Journal of Surgical Research | 2016
Ara Ko; Megan Y. Harada; Jason S. Murry; Miriam Nuño; Galinos Barmparas; Annie A. Ma; Gretchen M. Thomsen; Eric J. Ley
BACKGROUND The optimal heart rate (HR) for children after trauma is based on values derived at rest for a given age. As the stages of shock are based in part on HR, a better understanding of how HR varies after trauma is necessary. Admission HRs of pediatric trauma patients were analyzed to determine which ranges were associated with lowest mortality. MATERIALS AND METHODS The National Trauma Data Bank was used to evaluate all injured patients ages 1-14 years admitted between 2007 and 2011. Patients were stratified into eight groups based on age. Clinical characteristics and outcomes were recorded, and regression analysis was used to determine mortality odds ratios (ORs) for HR ranges within each age group. RESULTS A total of 214,254 pediatric trauma patients met inclusion criteria. The average admission HR and systolic blood pressure were 104.7 and 120.4, respectively.
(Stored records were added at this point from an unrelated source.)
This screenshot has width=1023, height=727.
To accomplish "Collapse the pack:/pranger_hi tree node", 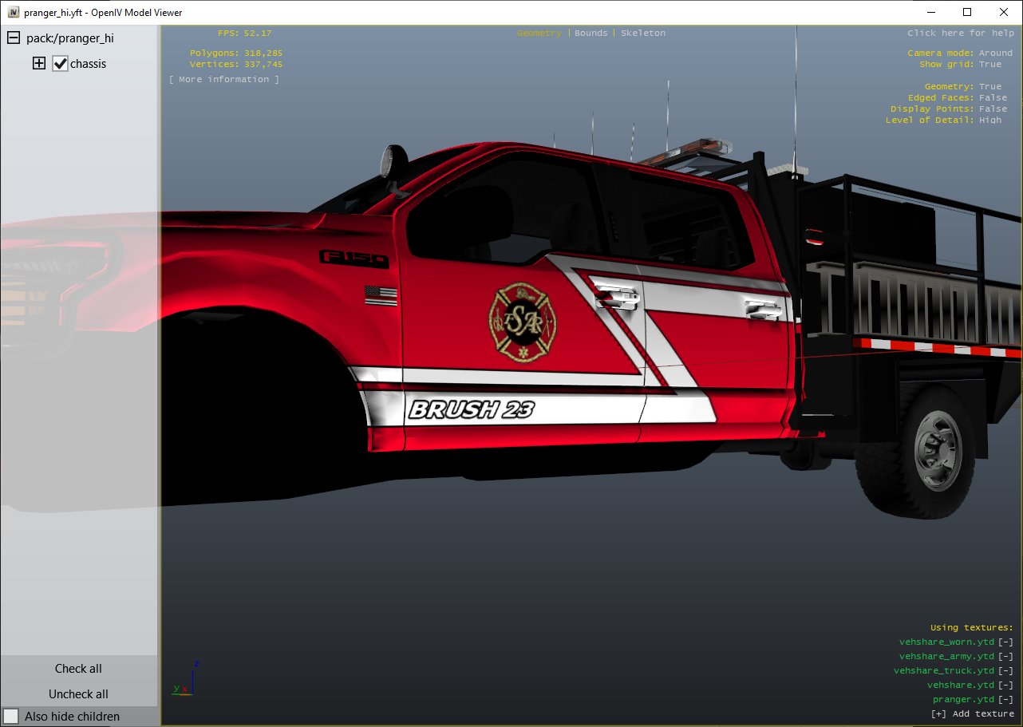I will (14, 38).
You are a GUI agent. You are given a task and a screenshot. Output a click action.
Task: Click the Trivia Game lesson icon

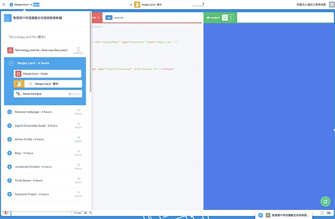(x=10, y=181)
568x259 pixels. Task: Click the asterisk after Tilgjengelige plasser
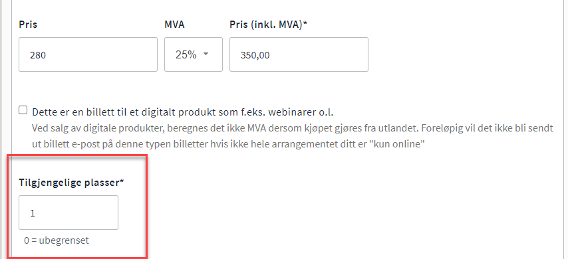point(122,181)
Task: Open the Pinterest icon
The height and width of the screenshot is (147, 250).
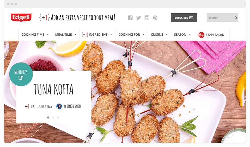Action: pos(155,18)
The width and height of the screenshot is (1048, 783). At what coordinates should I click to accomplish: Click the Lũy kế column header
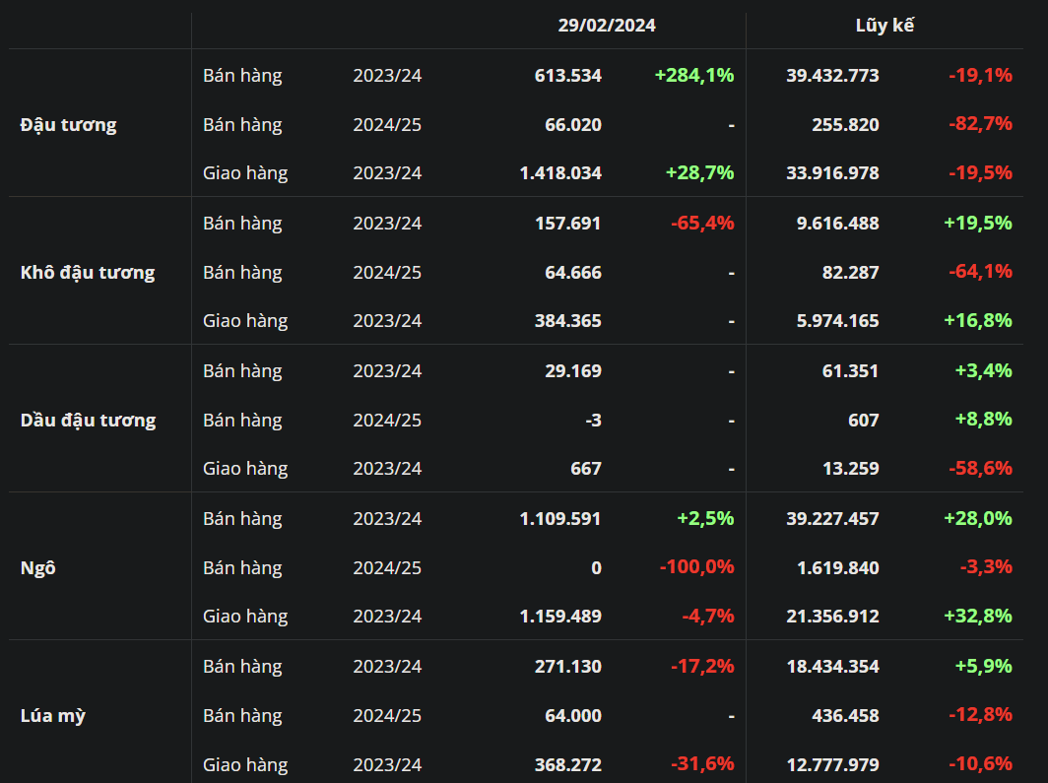[884, 26]
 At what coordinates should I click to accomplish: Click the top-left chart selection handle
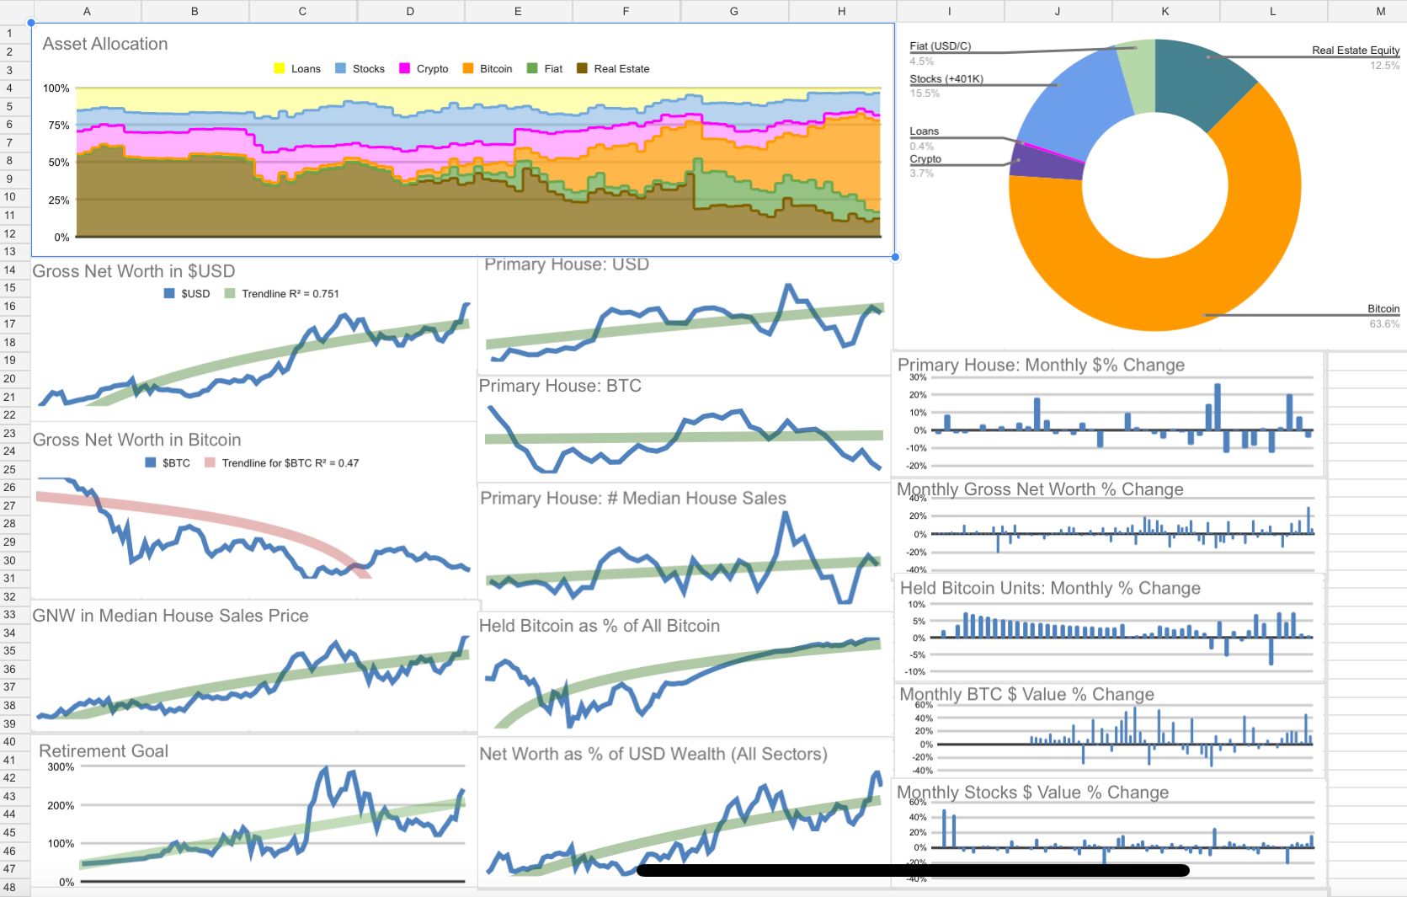pos(31,23)
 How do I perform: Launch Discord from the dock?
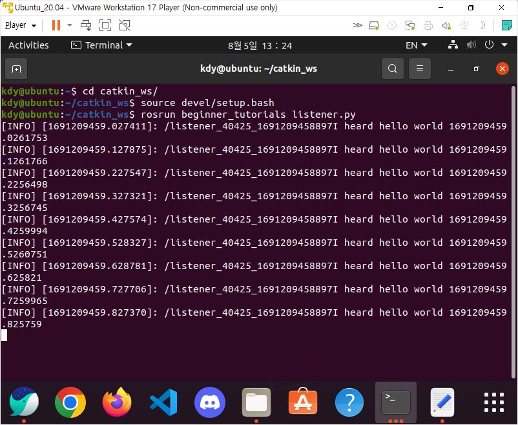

Overall mortality was 0.8%. The HR range associated with lowest mortality varied across age groups and, in children ages 7-14, was narrower than accepted resting HR ranges. The lowest risk of mortality for patients ages 5-14 was captured at HR 80-99. CONCLUSIONS The HR associated with lowest mortality after pediatric trauma frequently differs from resting HR. Our data suggest that a 7y old with an HR of 115 bpm may be in stage III shock, whereas traditional HR ranges suggest that this is a normal rate for this child. Knowing when HR is critically high or low in the pediatric trauma population will better guide treatment.